As Lamya became more open about her queer identity, she found herself searching for a community that accepted her as a queer Muslim person, emphasizing the book’s thematic interest in Navigating and Confronting Intersectional Prejudices. In Chapter 4, Lamya describes attending an LGBTQ+ poetry night where an older white woman questioned Lamya about her sexuality, presumably because she was a brown woman wearing a hijab. Lamya interpreted this woman’s questions as an implicit assumption that someone religiously pious, and specifically Muslim, could not identify as LGBTQ+. Lamya responded angrily. Later, in Chapter 5, Lamya describes meeting with an old friend from the Muslim Students Association who expressed some casual anti-LGBTQ+ bias, noting that she was glad Lamya that didn’t make a big deal out of her sexual orientation. Lamya was initially happy at this response, but she later felt “disgust[ed]” with herself. These interactions demonstrate the ways in which Lamya struggled with not feeling entirely accepted as a religious Muslim in queer spaces or as a queer person in Muslim spaces, confronting prejudices on multiple levels. Ultimately, Lamya found a place where she could be entirely herself at the LGBTQ+ Muslim meetup, where she felt “bliss,” especially when the community prayed together without segregating by gender. She was even able to say the Iqama, the call to prayer that opens the service, which is often only permitted to be said by someone other than a man, if at all, in spaces where no men are present.
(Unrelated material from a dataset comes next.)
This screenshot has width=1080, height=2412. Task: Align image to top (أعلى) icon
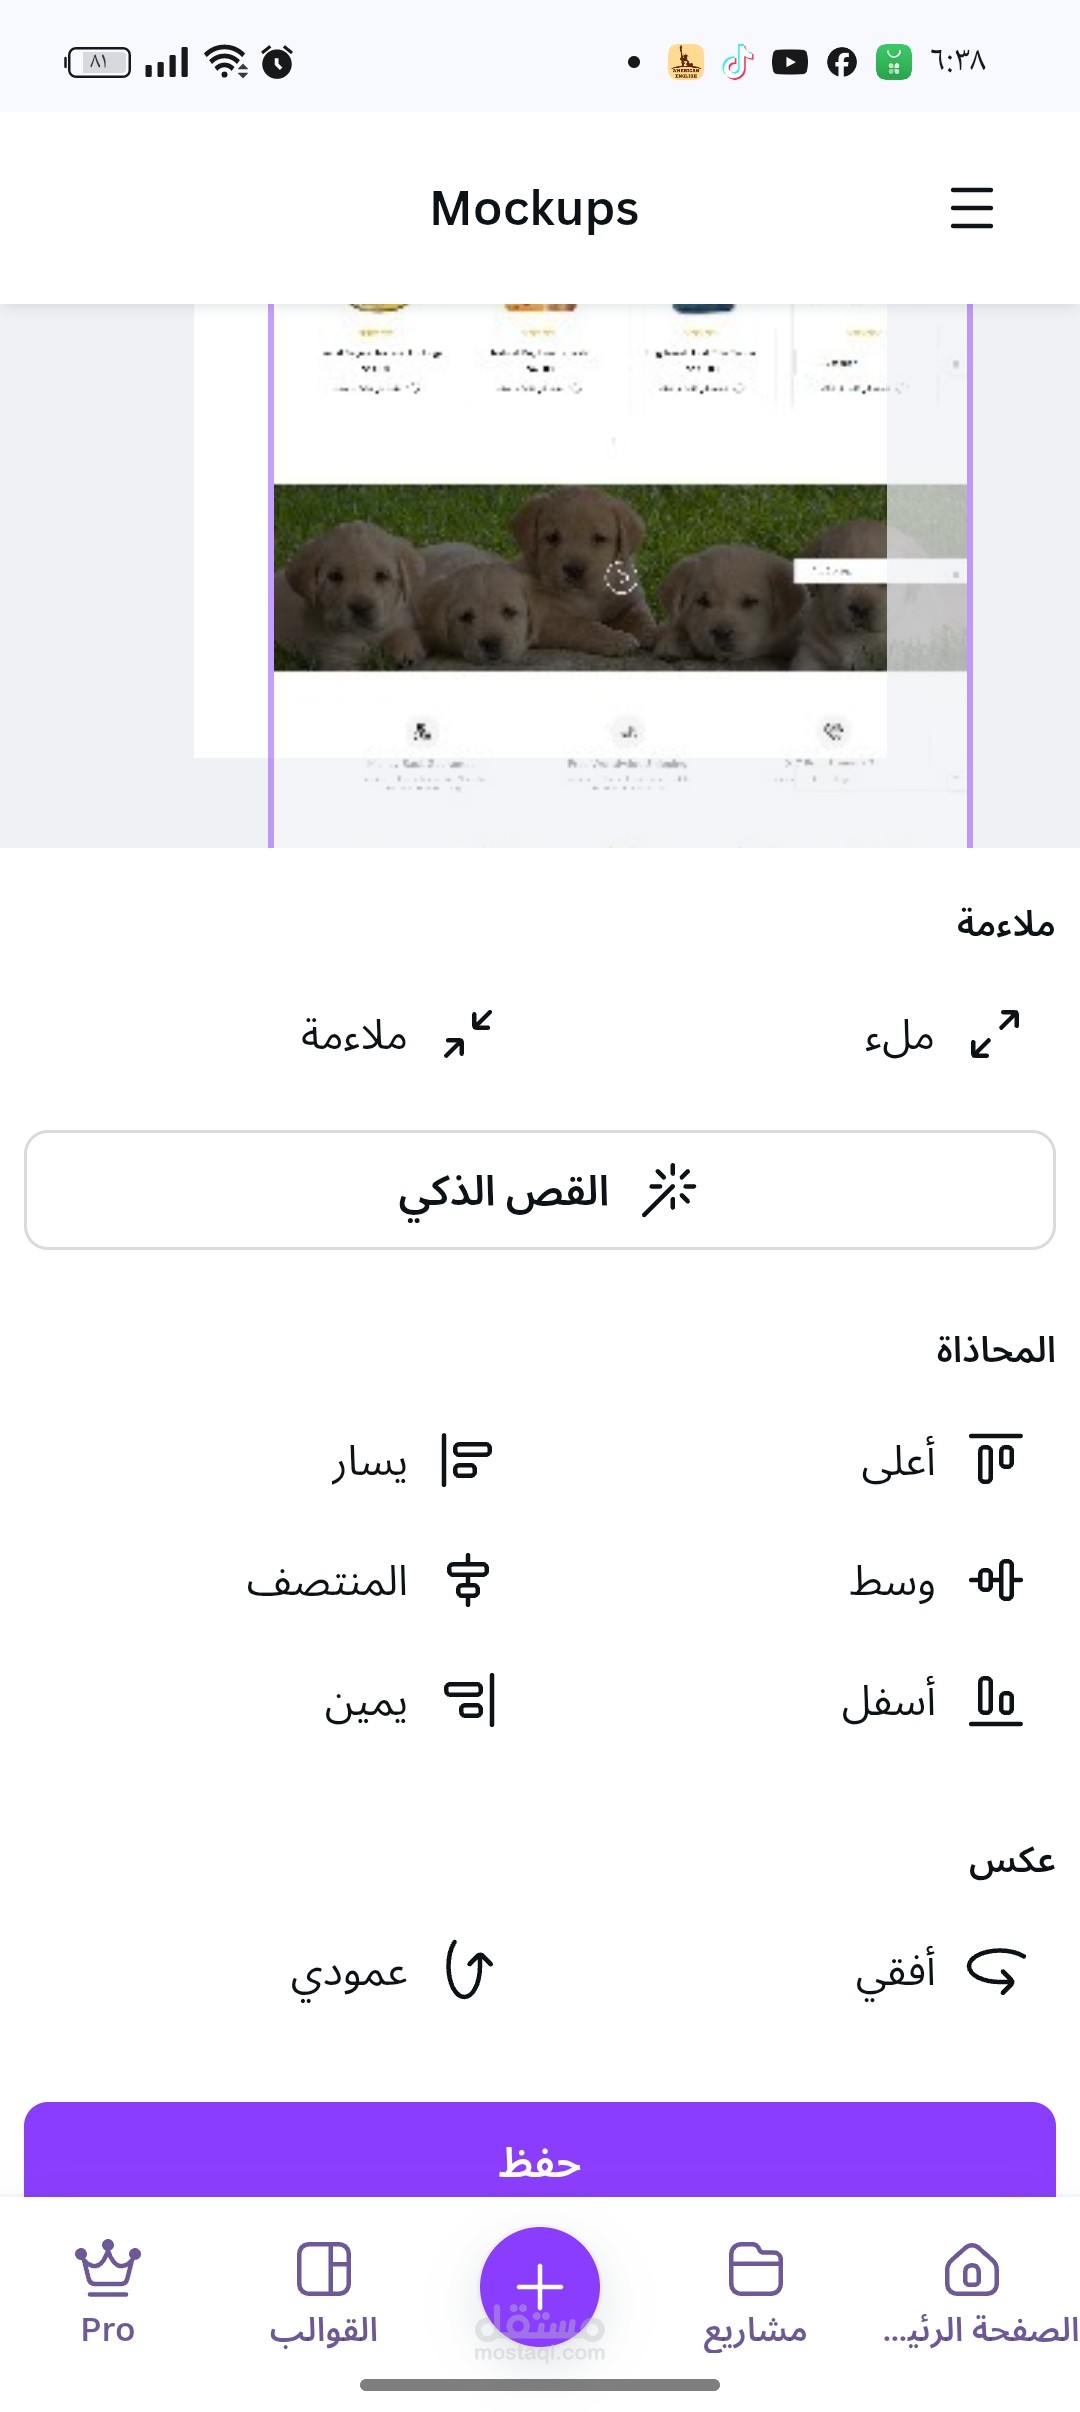tap(996, 1460)
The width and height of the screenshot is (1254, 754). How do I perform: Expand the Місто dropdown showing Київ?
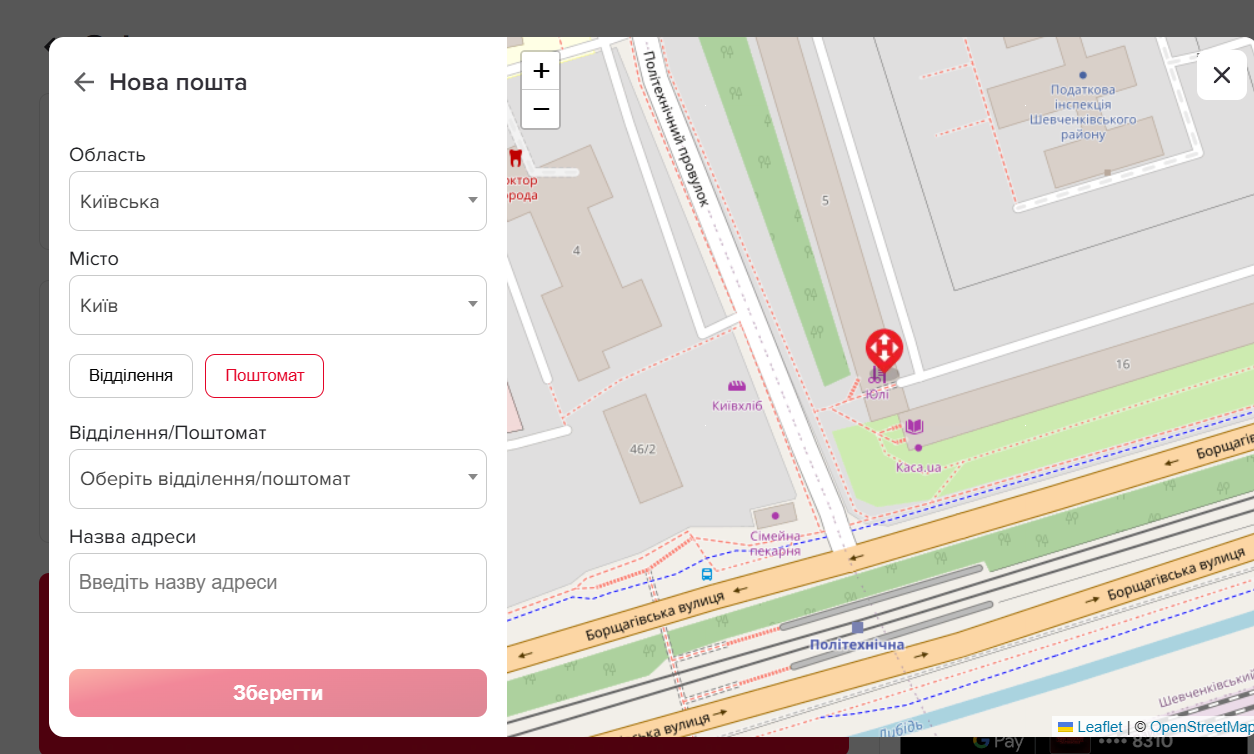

This moment underscores the thematic importance of Queer Identity and Community in the memoir, highlighting a space where Lamya could be comfortable in all aspects of her identity as a nonbinary, queer, religious Muslim without facing prejudice. By the end of the events described Part 2, Lamya realized that “there’s nowhere in the world that’s magically free of racism and Islamophobia, homophobia, and transphobia” (174). She decided to commit herself to building a better world in the here and now as best she could—a theme that she develops further in Part 3.